Nestor: It's definitely harder. But black box is … not a new label. It goes back to traditional quantitative practices that have been around for decades. However, there's this concept of explainability that cuts across not only artificial intelligence application in asset management, but other dimensionality and other industries. But it's particularly pronounced in certain aspects, because people want to understand why does the portfolio driven by AI hold Microsoft, not hold IBM?
It is admittedly very difficult to get at that level of precision, because they are almost always put together in a portfolio context. But there is also intuition that is built into that. We spend a lot of time talking with clients, what are the primary drivers at any point in time and what the model likes and dislikes, and we can give pretty decent indications of why the model likes something at a particular point in time. It's not absolute to translate it into weights because it's an iterative process. Risk reduction isn't always about the specific stock.
But the bottom line is we can give some sense of explainability and intuition, but it's not easy. And I will tell you, it's an evolving process that providers of artificial intelligence capabilities continue to need to focus on and do a better job of and that is definitely a focus of ours.
AI Business: Can you share some use cases with our listeners?

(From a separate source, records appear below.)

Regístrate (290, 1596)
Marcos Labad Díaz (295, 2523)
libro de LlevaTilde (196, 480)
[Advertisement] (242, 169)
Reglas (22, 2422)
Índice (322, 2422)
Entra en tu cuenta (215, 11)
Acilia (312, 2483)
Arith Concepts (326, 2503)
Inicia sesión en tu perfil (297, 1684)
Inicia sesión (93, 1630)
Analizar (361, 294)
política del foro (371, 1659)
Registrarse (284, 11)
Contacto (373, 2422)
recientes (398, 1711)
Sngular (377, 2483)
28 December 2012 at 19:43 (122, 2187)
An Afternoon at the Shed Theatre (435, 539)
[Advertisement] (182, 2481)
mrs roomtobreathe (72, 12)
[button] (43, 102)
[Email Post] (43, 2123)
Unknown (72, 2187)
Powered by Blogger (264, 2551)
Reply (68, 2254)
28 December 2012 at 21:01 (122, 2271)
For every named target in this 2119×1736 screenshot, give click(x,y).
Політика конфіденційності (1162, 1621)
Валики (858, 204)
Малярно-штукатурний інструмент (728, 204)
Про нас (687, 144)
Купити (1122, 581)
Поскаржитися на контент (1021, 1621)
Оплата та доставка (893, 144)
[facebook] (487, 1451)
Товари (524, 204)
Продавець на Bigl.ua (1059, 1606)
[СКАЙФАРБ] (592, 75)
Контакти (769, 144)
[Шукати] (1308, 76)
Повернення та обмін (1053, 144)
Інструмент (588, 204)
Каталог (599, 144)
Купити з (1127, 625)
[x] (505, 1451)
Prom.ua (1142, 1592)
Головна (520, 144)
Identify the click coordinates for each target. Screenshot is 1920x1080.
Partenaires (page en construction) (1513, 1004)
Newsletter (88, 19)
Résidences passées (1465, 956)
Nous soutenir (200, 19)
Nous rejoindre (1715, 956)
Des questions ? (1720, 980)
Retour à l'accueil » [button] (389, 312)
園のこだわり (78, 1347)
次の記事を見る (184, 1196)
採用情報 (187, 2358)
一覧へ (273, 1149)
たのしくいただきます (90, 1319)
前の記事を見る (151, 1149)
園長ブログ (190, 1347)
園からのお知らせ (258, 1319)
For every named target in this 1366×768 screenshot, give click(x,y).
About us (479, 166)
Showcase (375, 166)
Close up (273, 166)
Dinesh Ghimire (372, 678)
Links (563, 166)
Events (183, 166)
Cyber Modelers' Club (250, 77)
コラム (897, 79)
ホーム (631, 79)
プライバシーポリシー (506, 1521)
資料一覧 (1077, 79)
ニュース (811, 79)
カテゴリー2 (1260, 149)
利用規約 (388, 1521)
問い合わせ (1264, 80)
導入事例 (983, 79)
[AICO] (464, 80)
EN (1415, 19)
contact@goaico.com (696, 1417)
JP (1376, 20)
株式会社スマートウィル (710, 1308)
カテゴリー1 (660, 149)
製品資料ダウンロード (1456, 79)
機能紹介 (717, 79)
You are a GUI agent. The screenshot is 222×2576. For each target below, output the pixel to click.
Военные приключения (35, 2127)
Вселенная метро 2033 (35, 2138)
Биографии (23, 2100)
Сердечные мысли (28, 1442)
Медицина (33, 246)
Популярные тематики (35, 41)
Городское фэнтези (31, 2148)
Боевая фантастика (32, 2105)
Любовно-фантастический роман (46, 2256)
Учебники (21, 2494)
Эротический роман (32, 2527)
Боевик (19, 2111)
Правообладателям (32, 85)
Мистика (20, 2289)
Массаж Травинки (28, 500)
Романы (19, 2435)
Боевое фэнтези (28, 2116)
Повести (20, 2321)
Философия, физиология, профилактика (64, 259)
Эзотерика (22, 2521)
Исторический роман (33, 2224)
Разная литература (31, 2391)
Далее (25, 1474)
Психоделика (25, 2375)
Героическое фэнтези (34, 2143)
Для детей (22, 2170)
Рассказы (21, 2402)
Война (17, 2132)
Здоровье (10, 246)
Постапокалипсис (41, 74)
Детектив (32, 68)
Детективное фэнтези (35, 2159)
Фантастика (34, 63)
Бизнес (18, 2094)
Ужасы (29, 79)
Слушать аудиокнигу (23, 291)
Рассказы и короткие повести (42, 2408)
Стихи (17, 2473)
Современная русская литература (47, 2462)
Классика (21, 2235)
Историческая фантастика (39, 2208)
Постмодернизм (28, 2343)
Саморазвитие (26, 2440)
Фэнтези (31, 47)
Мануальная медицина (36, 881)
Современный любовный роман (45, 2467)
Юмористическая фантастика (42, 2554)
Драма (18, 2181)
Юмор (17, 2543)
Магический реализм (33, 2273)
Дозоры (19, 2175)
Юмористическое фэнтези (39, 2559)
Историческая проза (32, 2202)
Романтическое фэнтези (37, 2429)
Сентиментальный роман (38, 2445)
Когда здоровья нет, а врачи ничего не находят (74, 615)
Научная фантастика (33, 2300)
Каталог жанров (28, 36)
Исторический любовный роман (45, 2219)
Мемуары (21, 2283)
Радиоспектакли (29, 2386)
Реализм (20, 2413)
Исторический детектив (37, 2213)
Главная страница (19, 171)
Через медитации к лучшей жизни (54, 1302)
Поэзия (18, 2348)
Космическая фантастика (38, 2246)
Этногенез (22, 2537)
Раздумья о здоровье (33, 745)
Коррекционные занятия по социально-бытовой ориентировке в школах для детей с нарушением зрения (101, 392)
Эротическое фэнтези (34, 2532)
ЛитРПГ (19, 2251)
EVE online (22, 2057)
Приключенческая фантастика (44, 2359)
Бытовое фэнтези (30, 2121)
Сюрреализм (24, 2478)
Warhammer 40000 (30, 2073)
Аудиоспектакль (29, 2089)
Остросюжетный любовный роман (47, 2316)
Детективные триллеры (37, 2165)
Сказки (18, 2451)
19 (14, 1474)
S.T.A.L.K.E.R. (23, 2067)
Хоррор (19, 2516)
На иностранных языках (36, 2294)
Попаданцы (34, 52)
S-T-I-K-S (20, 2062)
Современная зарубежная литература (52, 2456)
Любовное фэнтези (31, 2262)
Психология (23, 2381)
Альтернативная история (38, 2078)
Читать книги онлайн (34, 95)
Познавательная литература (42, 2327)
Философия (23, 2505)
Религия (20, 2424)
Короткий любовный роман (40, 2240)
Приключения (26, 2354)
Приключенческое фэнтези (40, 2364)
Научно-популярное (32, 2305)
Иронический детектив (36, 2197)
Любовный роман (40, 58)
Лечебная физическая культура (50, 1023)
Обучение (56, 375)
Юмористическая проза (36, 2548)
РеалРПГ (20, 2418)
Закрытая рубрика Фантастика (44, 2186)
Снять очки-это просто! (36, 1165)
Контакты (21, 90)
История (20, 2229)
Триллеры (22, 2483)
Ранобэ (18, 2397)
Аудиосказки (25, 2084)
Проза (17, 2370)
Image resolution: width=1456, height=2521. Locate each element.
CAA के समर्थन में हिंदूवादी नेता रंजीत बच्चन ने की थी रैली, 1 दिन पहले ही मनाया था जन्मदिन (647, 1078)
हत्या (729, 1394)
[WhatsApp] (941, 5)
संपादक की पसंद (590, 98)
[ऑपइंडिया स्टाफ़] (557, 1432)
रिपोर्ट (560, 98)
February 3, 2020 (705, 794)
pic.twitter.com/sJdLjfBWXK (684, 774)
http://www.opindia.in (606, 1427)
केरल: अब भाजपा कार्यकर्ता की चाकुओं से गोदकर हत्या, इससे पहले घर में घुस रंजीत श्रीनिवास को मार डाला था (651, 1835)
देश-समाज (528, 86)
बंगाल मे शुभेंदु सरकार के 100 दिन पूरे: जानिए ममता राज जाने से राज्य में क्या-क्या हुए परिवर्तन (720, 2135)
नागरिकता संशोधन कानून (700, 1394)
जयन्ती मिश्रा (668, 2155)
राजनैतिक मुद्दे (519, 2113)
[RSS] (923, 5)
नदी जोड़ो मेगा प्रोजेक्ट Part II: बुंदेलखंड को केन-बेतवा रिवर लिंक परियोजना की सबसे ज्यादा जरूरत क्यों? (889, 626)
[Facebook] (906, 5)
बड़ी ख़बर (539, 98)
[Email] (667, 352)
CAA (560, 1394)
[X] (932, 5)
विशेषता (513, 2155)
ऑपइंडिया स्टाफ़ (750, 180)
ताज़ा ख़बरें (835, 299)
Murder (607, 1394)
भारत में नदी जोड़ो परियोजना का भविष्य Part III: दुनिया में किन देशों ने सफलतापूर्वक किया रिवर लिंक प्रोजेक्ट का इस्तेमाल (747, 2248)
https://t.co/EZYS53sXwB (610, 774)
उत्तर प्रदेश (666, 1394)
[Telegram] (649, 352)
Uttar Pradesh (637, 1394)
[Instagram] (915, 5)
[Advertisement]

Nestor: Sure. One client … that is a platform was looking for distinguishing opportunities that are highly tactical and driven by artificial intelligence. They look at the world more through the lens of top down capital market opportunities and we are building for them a highly tactical capital markets model that will look to access over 45 different asset classes and sub-asset classes in a very responsive, multi-asset portfolio that is driven not just by purely alpha opportunities, but (also offers) a highly refined risk framework that overlays it − and we're going to do that in a very customized way.
That is a fairly typical ask from the clients that are engaged with us. They want to access the power of the AI, but they want to do it on their terms. And they have very specific asset class and risk dimensions that they want to accomplish, but they want to have AI be the fundamental driver.
Another area that we're working on is in the ESG world. We have a client that is interested in a more refined sub-theme with a particular passion on diversity and inclusion. We're … using one of the classic artificial intelligence techniques − natural language processing − to identify companies globally at great scale that have leading policies and procedures as it relates to inclusion and diversity and then building a portfolio from the bottoms up. … Artificial intelligence allows for that scaling in a very direct way.